O Ministério Público Federal apontou 9 envolvidos no crime; Erinaldo e Rogério, os pistoleiros; Willian, motorista dos bandidos; Humberto, responsável por apagar os rastros da quadrilha. Todos eles foram contratados por Chico Pinheiro, fazendeiro conhecido por agenciar matadores de aluguel; a pedido de Zezinho e Hugo, empresários, do setor de cereais, que intermediaram o crime. Os assassinatos foram a mando de Norberto e Anterio manica, "os reis do feijão".
Norberto e Anterio Manica eram irmãos que mantinham grandes lavouras de feijão na cidade.
Prisão
Em julho de 2004, sete suspeitos foram presos. Antério Manica chegou a ser preso no fim de agosto de 2004 e passou 16 dias na prisão. Era época de campanha eleitoral e o suspeito era candidato a prefeitura de Unaí. Apesar de toda a repercussão do crime, Antério foi eleito com 72% (72,37%) dos votos, conseguiu um habeas corpus e foi solto pela justiça.
Os nove réus deveriam ir a Júri Popular, mas a eleição de Antério Manica mudou o rumo do processo na Justiça. Como prefeito de Unaí, ele passou a ter foro privilegiado. O processo dele foi desmembrado e suspenso. Antério só poderia ser julgado depois que todos os outros envolvidos enfrentassem a primeira instância.
Condenação
O processo passou por juízes, desembargadores e chegou aos ministros do Supremo Tribunal Federal. O primeiro julgamento aconteceu apenas nove anos depois do crime, em agosto de 2013. Apenas os pistoleiros foram a juri.
Rogério Alan Rocha foi condenado a 94 anos de prisão por formação de quadrilha e pelos quatro homicídios triplamente qualificados. Erinaldo, que confessou ter matado as outras três vitimas, foi condenado a 76 anos e 20 dias de prisão pelos crimes. William Gomes de Miranda foi condenado a 56 anos de detenção pelos homicídios.
Em 2015, os mandantes e os acusados de planejar o crime foram julgados. Hugo Alves Pimenta foi condenado a 96 anos de prisão. Com a acordo de delação, a pena foi reduzida. José Alberto de Castro recebeu pena de 96 anos, 5 meses e 22 dias de prisão.
Norberto Manica, dono da maior plantação de feijão do país, foi condenado a 100 anos de cadeia. Antério Manica também foi condenado a um século de prisão, em regime fechado.
Chico Pinheiro, acusado de contratar os pistoleiros, morreu na cadeia, vítima de um AVC, antes de ser julgado.

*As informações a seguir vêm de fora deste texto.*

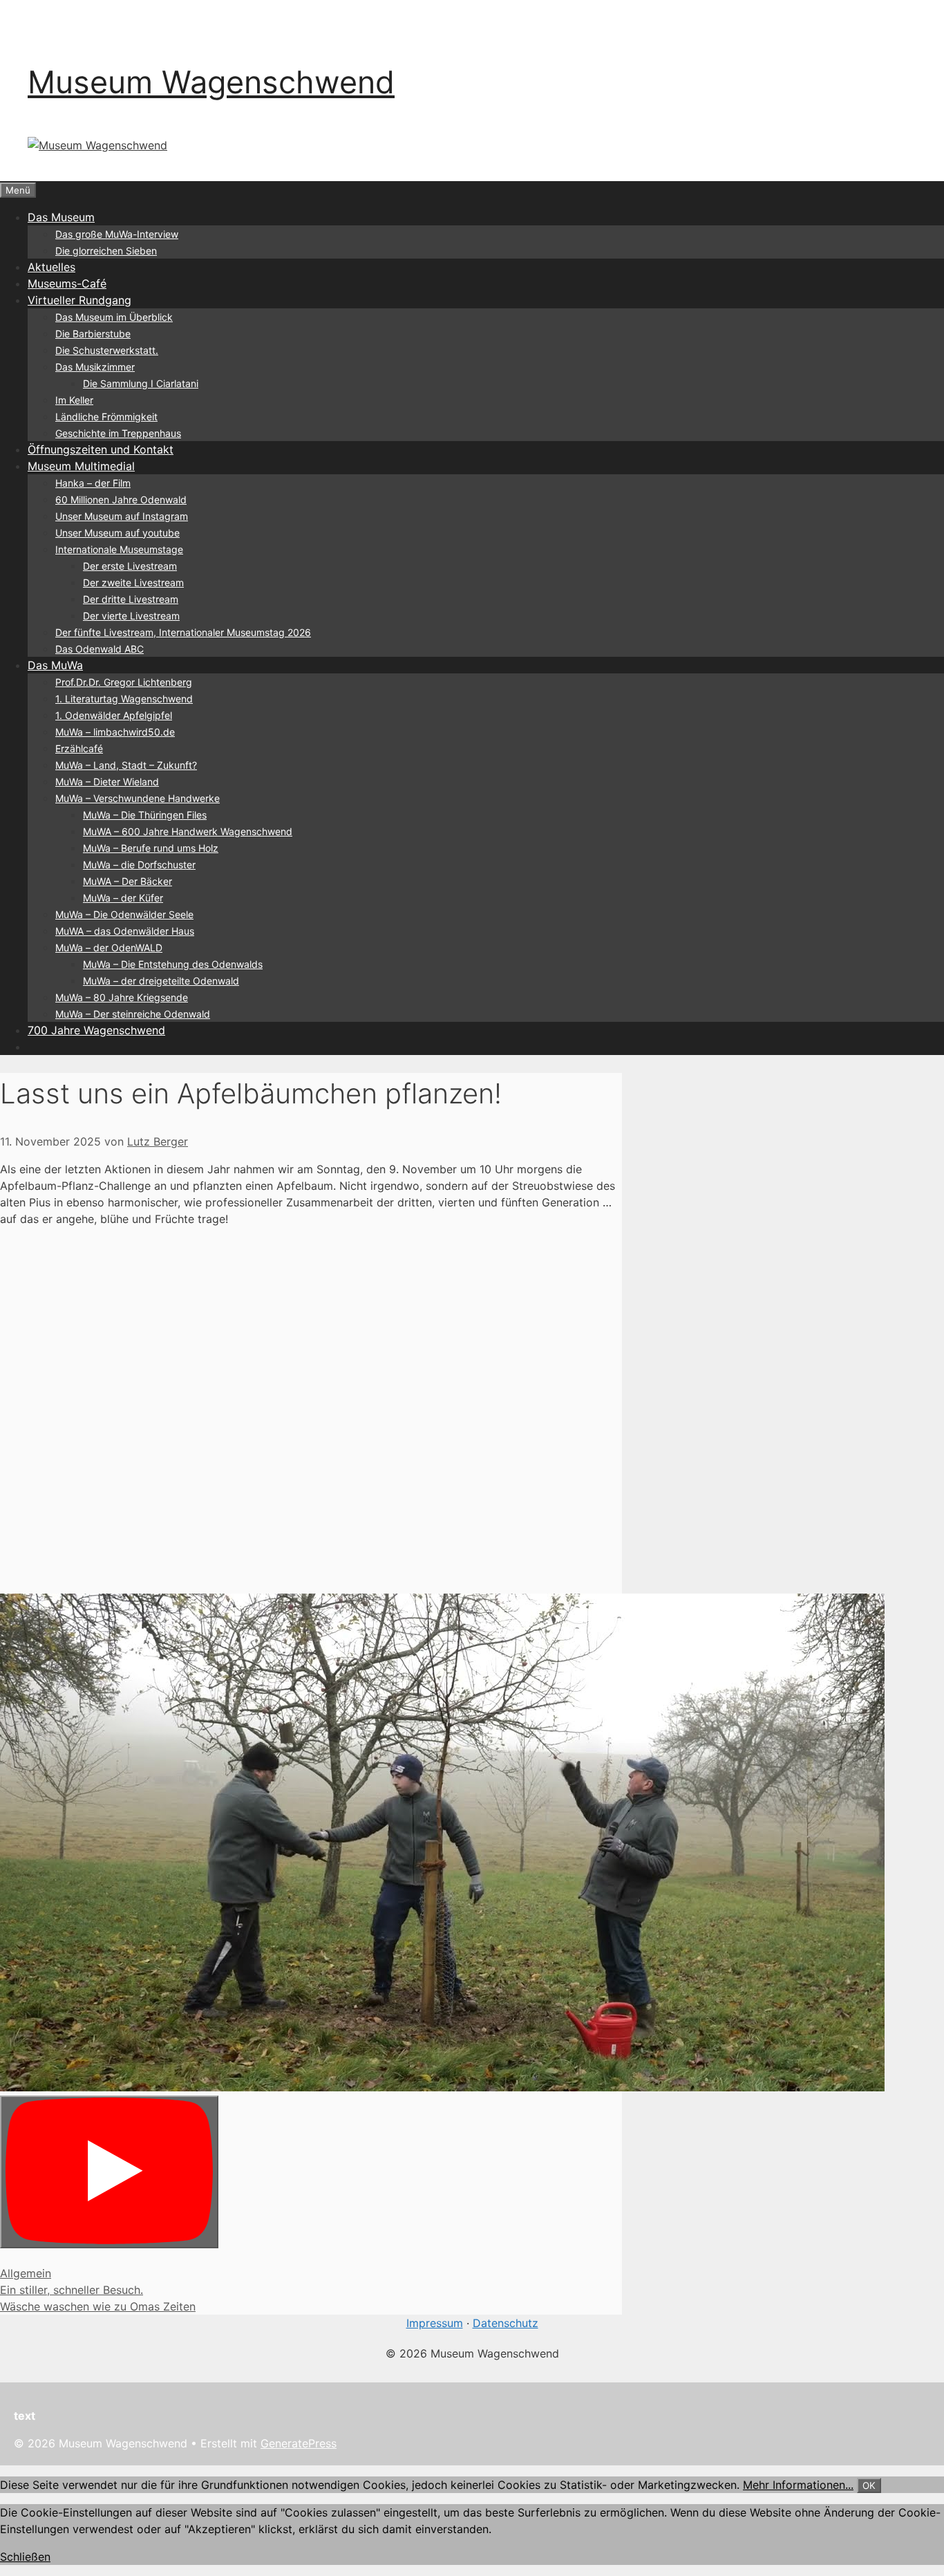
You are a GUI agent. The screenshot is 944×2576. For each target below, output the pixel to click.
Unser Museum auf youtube (117, 533)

Hugo Pimenta, José Caso, Norberto Mânica e Antério Mânica tiveram o direito de recorrer em liberdade por serem réus primários.
Reviravolta
Em 2015, Norberto Mânica confessou o crime. Em carta, que escreveu de próprio punho e registrou o documento em cartório, ele tirava toda a responsabilidade do irmão, Antério, pelo crime.
Após recursos. Em 2018, a Justiça anulou o juri que condenou Antério. A pena de Norberto foi reduzida de 100 para 65 anos de prisão. A de Zezinho caiu pela metade, foi para 48 anos de cadeia e a de Hugo diminuiu 10 anos, e foi para 36 anos de detenção. Todos seguiram, mais uma vez, em liberdade.
Novos julgamentos
Em 2022, Antério Mânica enfrentou um novo juri popular. Mais uma vez, foi condenado por mandar matar os fiscais do trabalho. A pena, de 64 anos, não foi cumprida.
Em 2023, o Supremo Tribunal Federal cassou a decisão que mantinha os mandantes em liberdade. O STJ mandou prender Norberto, Hugo e José Alberto. O Tribunal Regional Federal aumentou a pena de Antério para 89 anos e determinou a execução imediata da pena.
Foragidos
O primeiro a ser preso pela Polícia Federal foi Zezinho. Dias depois, o ex-prefeito Antério Mânica se entregou. Ambos foram transferidos para a penitenciária de Unai.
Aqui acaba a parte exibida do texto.